LFD Book Forum (http://book.caltech.edu/bookforum/index.php)
-   Chapter 1 - The Learning Problem (http://book.caltech.edu/bookforum/forumdisplay.php?f=108)
-   -   Is the Hoeffding Inequality really valid for each bin despite non-random sampling? (http://book.caltech.edu/bookforum/showthread.php?t=3926)

 scottedwards2000 01-31-2013 12:57 AM

Is the Hoeffding Inequality really valid for each bin despite non-random sampling?

The multiple bin analogy of picking the best h is a very helpful way of visualizing the situation, and I totally get how the union bound sets an upper limit on the probability of exceeding the error threshold. What I am actually questioning is whether those individual probabilities that compose the union bound are correct. I can see that they are just the individual Hoeffding Inequalities for each h, but is the Hoeffding Inequality really valid for all those h's in spite of the fact that we are NOT taking random samples from each "bin"? We are only picking our marbles (x's) ONCE, and then re-picking the same marbles from each bin (yes, the red-green colors of those marbles can change, based on the specific h, but aren't they the same marbles (x's)?).

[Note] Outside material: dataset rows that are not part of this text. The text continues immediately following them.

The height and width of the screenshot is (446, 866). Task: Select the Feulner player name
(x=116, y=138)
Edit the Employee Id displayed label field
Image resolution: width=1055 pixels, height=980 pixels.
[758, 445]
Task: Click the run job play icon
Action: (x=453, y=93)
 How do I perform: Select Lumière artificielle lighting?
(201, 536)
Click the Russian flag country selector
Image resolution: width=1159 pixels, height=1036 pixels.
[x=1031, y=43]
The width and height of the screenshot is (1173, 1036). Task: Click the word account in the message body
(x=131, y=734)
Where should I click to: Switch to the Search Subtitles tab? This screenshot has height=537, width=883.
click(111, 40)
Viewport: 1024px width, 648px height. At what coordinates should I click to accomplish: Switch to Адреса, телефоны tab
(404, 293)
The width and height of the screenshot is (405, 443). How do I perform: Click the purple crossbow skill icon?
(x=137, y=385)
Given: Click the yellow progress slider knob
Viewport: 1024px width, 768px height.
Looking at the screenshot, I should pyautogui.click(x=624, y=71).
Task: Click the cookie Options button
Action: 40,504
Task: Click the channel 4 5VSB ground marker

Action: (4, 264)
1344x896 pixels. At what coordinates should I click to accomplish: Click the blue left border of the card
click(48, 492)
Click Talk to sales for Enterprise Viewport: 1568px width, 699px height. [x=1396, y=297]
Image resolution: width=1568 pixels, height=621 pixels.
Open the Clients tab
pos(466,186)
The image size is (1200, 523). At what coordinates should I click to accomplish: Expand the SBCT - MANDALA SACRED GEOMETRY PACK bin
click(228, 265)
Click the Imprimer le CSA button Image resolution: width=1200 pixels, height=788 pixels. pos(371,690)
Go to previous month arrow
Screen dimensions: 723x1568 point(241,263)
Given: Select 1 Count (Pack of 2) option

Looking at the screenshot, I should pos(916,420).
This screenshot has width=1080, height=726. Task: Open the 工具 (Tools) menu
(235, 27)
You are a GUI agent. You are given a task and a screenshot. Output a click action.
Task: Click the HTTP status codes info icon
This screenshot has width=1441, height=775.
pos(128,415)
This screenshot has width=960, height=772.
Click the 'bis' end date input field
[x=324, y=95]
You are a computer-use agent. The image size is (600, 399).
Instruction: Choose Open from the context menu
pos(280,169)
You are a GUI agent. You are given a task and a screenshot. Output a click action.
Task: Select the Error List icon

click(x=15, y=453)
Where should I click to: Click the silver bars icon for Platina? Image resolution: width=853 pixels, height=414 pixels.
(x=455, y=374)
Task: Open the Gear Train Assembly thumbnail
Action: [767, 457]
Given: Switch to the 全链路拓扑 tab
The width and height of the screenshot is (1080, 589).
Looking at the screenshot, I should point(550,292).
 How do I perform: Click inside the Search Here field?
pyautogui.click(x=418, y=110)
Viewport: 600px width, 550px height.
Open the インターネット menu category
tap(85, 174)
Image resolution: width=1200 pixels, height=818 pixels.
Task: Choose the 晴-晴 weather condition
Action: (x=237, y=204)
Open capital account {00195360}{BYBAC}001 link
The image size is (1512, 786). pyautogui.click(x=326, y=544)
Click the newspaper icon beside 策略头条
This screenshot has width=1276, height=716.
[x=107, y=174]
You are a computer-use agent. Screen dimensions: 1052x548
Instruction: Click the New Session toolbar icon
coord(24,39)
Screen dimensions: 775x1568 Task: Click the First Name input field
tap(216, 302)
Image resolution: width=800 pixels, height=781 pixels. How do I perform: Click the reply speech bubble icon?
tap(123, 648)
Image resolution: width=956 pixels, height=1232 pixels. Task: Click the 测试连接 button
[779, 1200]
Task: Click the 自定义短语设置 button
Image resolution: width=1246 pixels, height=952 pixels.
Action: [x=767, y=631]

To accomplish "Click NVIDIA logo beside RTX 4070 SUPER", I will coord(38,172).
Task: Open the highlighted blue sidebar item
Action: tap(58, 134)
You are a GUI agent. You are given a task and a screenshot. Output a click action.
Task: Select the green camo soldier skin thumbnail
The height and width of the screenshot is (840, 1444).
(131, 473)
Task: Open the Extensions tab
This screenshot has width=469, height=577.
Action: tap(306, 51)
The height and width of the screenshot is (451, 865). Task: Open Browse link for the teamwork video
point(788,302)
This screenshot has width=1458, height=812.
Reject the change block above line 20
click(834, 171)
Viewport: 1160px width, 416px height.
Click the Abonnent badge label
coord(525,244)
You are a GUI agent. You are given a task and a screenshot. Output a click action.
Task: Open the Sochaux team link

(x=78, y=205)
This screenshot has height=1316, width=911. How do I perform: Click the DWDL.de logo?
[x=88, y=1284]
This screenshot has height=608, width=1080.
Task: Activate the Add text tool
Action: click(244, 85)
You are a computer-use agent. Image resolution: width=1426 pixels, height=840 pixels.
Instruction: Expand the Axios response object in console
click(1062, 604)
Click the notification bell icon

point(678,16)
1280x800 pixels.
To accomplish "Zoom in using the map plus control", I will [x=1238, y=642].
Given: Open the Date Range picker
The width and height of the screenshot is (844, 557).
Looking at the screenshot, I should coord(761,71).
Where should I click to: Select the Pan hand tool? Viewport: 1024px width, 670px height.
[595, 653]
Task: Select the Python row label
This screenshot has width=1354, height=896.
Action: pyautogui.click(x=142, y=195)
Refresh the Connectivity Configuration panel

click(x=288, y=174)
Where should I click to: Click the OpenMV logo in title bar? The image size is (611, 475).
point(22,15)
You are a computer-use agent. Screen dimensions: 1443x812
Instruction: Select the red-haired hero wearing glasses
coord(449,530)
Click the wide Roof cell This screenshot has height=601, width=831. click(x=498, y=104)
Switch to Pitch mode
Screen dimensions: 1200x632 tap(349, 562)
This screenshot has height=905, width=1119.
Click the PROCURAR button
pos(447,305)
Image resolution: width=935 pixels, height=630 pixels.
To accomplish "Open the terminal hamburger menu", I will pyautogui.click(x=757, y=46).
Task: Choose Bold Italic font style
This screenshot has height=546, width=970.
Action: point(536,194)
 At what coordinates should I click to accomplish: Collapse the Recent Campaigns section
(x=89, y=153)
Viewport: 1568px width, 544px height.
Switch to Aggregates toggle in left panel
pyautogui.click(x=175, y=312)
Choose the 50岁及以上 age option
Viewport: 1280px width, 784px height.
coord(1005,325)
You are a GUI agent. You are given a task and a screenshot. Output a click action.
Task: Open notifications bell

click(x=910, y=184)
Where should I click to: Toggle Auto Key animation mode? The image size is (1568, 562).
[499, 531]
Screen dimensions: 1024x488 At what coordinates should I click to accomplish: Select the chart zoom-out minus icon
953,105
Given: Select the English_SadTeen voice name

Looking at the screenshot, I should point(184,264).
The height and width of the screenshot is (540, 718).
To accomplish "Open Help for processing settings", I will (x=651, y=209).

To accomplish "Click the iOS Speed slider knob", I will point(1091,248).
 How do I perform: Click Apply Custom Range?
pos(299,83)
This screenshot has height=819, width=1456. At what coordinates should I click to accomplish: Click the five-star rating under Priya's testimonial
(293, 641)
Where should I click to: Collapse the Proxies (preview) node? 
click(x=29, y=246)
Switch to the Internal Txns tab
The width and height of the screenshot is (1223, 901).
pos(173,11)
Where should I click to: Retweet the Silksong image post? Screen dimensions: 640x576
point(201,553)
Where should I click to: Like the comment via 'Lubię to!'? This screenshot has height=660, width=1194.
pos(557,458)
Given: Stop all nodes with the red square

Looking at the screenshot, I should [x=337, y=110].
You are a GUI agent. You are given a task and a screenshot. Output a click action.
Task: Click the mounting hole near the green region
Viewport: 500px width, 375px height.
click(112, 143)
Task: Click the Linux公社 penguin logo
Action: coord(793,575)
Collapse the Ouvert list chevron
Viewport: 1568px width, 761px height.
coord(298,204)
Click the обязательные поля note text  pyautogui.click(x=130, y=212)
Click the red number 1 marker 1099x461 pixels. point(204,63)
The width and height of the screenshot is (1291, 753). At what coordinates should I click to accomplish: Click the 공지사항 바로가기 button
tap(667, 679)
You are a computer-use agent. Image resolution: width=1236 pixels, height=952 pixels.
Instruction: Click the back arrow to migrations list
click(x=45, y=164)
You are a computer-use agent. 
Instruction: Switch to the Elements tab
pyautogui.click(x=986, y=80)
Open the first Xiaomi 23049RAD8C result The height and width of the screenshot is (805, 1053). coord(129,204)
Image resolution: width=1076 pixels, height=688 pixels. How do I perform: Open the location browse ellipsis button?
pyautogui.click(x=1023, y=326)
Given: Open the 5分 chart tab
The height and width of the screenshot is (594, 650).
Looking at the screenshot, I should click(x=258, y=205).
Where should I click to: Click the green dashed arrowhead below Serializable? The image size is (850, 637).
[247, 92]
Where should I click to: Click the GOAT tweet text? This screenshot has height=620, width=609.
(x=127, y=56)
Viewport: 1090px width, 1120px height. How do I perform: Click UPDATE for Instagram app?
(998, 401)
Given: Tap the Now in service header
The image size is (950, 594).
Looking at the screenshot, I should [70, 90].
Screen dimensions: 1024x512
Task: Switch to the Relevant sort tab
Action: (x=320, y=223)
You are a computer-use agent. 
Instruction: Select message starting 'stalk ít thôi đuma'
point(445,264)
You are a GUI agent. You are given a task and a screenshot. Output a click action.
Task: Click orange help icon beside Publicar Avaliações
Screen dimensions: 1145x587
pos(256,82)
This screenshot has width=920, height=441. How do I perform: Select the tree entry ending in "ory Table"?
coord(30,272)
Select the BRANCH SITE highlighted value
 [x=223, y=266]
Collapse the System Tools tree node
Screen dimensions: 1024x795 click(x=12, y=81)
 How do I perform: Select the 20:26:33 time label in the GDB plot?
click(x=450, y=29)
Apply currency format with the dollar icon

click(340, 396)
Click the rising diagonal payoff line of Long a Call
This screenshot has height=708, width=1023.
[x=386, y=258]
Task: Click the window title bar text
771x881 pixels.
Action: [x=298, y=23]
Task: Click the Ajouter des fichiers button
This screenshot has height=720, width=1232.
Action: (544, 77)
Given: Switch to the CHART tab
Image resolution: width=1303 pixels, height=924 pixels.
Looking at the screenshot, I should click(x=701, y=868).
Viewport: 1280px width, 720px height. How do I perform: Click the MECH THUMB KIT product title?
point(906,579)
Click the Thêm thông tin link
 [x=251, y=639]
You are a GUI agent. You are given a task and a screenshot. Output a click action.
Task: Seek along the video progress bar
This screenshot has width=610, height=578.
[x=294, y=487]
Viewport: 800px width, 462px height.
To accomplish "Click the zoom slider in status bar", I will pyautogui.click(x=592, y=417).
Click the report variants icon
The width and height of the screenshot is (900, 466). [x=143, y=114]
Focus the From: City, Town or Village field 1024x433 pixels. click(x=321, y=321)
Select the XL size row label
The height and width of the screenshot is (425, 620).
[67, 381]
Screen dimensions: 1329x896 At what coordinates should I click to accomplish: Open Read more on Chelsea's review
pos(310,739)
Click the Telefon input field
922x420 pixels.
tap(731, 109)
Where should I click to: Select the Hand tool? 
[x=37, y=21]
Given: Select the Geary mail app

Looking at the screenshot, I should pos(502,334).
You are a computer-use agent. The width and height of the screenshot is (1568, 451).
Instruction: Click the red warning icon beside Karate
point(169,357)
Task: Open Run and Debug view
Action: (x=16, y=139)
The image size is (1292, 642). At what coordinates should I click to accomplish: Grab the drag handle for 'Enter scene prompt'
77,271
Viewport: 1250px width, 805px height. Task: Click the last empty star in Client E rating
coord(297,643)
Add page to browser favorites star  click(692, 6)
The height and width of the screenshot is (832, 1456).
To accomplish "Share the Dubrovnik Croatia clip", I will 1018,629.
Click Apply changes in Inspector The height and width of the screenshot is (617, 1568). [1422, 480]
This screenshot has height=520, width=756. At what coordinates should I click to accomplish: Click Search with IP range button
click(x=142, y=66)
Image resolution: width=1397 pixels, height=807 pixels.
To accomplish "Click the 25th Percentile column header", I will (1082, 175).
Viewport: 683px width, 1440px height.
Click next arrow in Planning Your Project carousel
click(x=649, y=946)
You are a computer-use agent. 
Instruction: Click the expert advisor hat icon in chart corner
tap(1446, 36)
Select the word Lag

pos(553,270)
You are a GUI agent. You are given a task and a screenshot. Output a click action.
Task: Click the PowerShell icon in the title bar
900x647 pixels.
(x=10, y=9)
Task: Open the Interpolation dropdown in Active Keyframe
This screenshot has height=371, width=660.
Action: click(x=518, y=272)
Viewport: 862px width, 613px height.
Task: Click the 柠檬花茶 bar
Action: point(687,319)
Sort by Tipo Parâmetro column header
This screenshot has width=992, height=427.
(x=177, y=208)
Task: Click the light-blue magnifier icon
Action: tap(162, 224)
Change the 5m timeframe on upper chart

 yaser 02-05-2013 10:18 PM

Re: Is the Hoeffding Inequality really valid for each bin despite non-random sampling

Quote:
 Originally Posted by scottedwards2000 (Post 9074) The multiple bin analogy of picking the best h is a very helpful way of visualizing the situation, and I totally get how the union bound sets an upper limit on the probability of exceeding the error threshold. What I am actually questioning is whether those individual probabilities that compose the union bound are correct. I can see that they are just the individual Hoeffding Inequalities for each h, but is the Hoeffding Inequality really valid for all those h's in spite of the fact that we are NOT taking random samples from each "bin"? We are only picking our marbles (x's) ONCE, and then re-picking the same marbles from each bin (yes, the red-green colors of those marbles can change, based on the specific h, but aren't they the same marbles (x's)?).!
I see your concern. Here is one way to argue about it.

Assume the marbles have numbers to identify the point they are associated with, in addition to being green and red. Start with one bin, pick the marbles at random and look at the colors in sample and out of sample. It is clear that the Hoeffding inequality holds for this bin since the experiment is that of a single bin, regardless of the numbers on the marbles in sample.

Now if you reuse these numbers to do something else somewhere else, that will not alter the applicability of Hoeffding to the bin we started with, right? You can now view the multiple-bin experiment as starting with any given bin, then reusing the numbers you got in sample from that bin for the rest of the bins. Hoeffding still applies to that original given bin, regardless of which one it is. Since that bin is arbitrary, Hoeffding must apply to all of the bins individually.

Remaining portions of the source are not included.